DOJ threatens to sue Apple, publishers over e-book pricing collusion
The U.S. Department of Justice reportedly has warned Apple (NASDAQ:AAPL) and five of the largest U.S. publishing firms that it plans to sue them over alleged efforts to collude on e-book pricing.
Citing sources familiar with the matter, The Wall Street Journal reports Apple and publisher partners Simon & Schuster, Hachette Book Group, Penguin Group, Macmillan and HarperCollins are in the DOJ's crosshairs, adding several but not all of the parties have already held talks to settle the antitrust case and sidestep a potentially damaging court battle. Apple, the DOJ and spokespeople for all five publishers declined to comment.
The DOJ investigation targets the e-book pricing model introduced by Apple with the spring 2010 rollout of its first iPad tablet. The Journal notes that publishers historically sold physical titles to booksellers for roughly half of the recommended cover price, giving retailers the flexibility to offer books for less than cover if they wished. But when Amazon.com made its move into the e-book segment, it priced many new bestsellers at $9.99 to build a lead in the new market, a strategy that deeply alienated publishers who feared Amazon's approach could limit their ability to sell pricier titles. Publishers also expressed concern that rival retailers would be unable to match Amazon's deep discounts, effectively ceding control of the e-book market to Amazon in much the same way Apple's iTunes dominates the digital music space.

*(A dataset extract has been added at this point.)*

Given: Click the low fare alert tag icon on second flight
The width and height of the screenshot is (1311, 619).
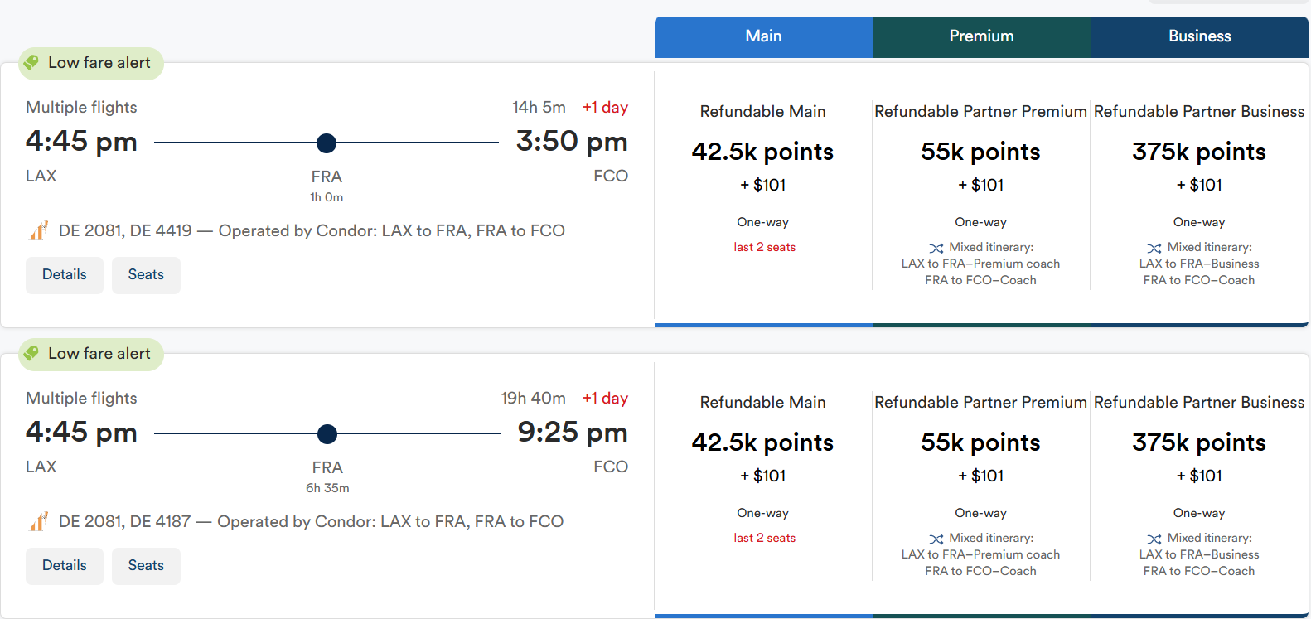Looking at the screenshot, I should (x=33, y=354).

With the introduction of the iPad, the late Steve Jobs, then Apple's CEO, suggested adopting an "agency model" awarding publishers e-book pricing control, with Apple claiming a 30 percent cut of all sales. "We told the publishers, 'We'll go to the agency model, where you set the price, and we get our 30 percent and yes, the customer pays a little more, but that's what you want anyway,'" Jobs told his official biographer Walter Isaacson. "[Publishers] went to Amazon and said, 'You're going to sign an agency contract or we're not going to give you the books.'"
Sources tell the Journal that the DOJ believes Apple and the five publishers colluded to raise prices across the industry, and plans to sue them for violating federal antitrust laws. The publishers have denied acting jointly to raise prices, telling investigators that the shift to agency pricing fueled by allowing a larger number of e-booksellers to thrive. The report adds Barnes & Noble CEO William Lynch has testified that abandoning the agency pricing model would effectively create a situation giving a single player even greater market share than what it has today.
The argument that agency pricing increased competition has fallen on deaf ears at the DOJ, however--sources say government attorneys have questioned how competition could have grown when e-book prices increased. Negotiations continue and "have taken many turns" according to one publishing executive--another exec said "a settlement is being considered for pragmatic reasons, but by no means are we close." Those "pragmatic reasons" center on legal costs, the exec explained: "You have to consider a settlement, whether you think it's fair or not."
E-books represent the fastest growing revenue segment of the publishing industry. Sales of digital titles more than doubled in 2011 to $970 million per an Association of American Publishers survey.